-- Begin TEXT PASSAGE --

A raft of investigations has concluded that people at the highest
levels of the Karzai administration, including President Karzai’s own
brother, Ahmed Wali Karzai, are cooperating in the country’s opium
trade, now the world’s largest. In the streets and government
offices, hardly a public transaction seems to unfold here that does
not carry with it the requirement of a bribe, a gift, or, in case you
are a beggar, “harchee” — whatever you have in your pocket.
The corruption, publicly acknowledged by President Karzai, is
contributing to the collapse of public confidence in his government
and to the resurgence of the Taliban, whose fighters have moved to
the outskirts of Kabul, the capital.
“All the politicians in this country have acquired everything —
money, lots of money,” President Karzai said in a speech at a rural
development conference here in November. “God knows, it is beyond the
limit. The banks of the world are full of the money of our statesmen.”
The decay of the Afghan government presents President-elect Barack
Obama with perhaps his most underappreciated challenge as he tries to
reverse the course of the war here. Mr. Obama may be required to save
the Afghan government not only from the Taliban insurgency —
committing thousands of additional American soldiers to do so — but
also from itself.
“This government has lost the capacity to govern because a shadow
government has taken over,” said Ashraf Ghani, a former Afghan
finance minister. He quit that job in 2004, he said, because the
state had been taken over by drug traffickers. “The narco-mafia state
is now completely consolidated,” he said.
On the streets here, tales of corruption are as easy to find as kebab
stands. Everything seems to be for sale: public offices, access to
government services, even a person’s freedom. The examples mentioned
above — $25,000 to settle a lawsuit, $6,000 to bribe the police,
$100,000 to secure a job as a provincial police chief — were offered
by people who experienced them directly or witnessed the transaction.
People pay bribes for large things, and for small things, too: to get
electricity for their homes, to get out of jail, even to enter the
airport.

-- End TEXT PASSAGE --
-- Begin MATERIALS PROVIDED --

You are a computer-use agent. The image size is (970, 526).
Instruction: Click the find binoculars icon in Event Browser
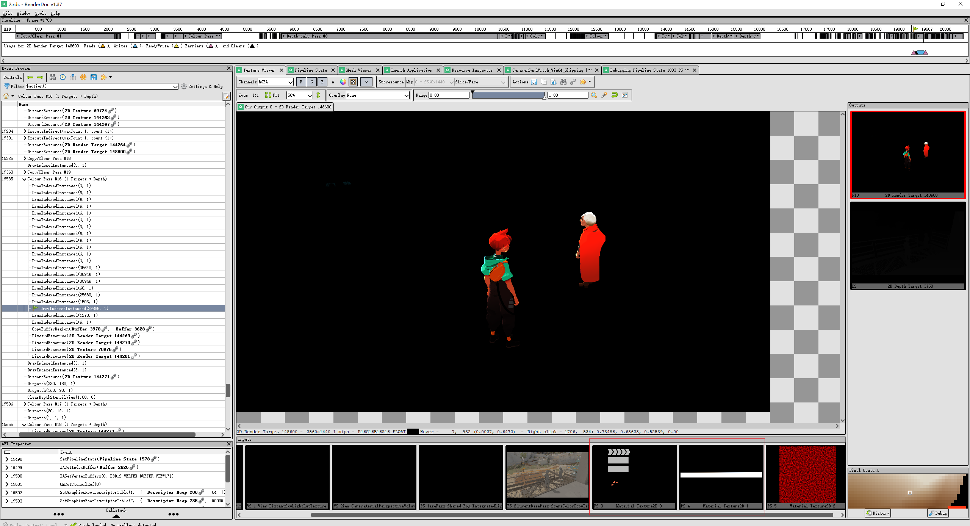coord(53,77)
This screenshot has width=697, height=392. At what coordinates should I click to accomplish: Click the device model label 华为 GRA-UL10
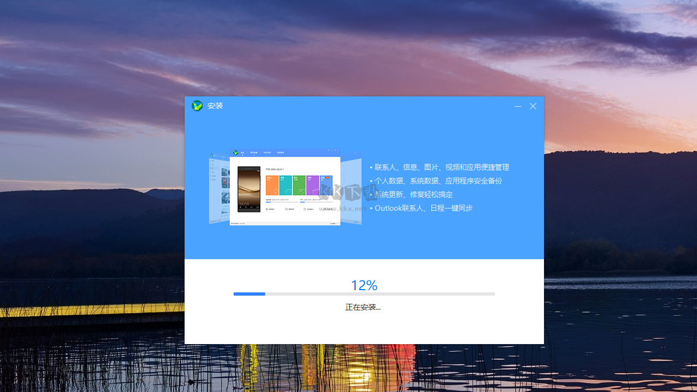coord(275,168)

-- End MATERIALS PROVIDED --

**WHAT IS ASKED:**
(1) In the passage on Afghan corruption, why did Ashraf Ghani say he quit as finance minister?
(2) In the records, rewrite the lines from the one containing "This screenshot has" through the end of the records, replacing "device model label" with "phone model name". Leave the pictures out.

**TASK ANSWERS:**
(1) He said he quit because the state had been taken over by drug traffickers.

(2)
This screenshot has width=697, height=392. At what coordinates should I click to accomplish: Click the phone model name 华为 GRA-UL10
coord(275,168)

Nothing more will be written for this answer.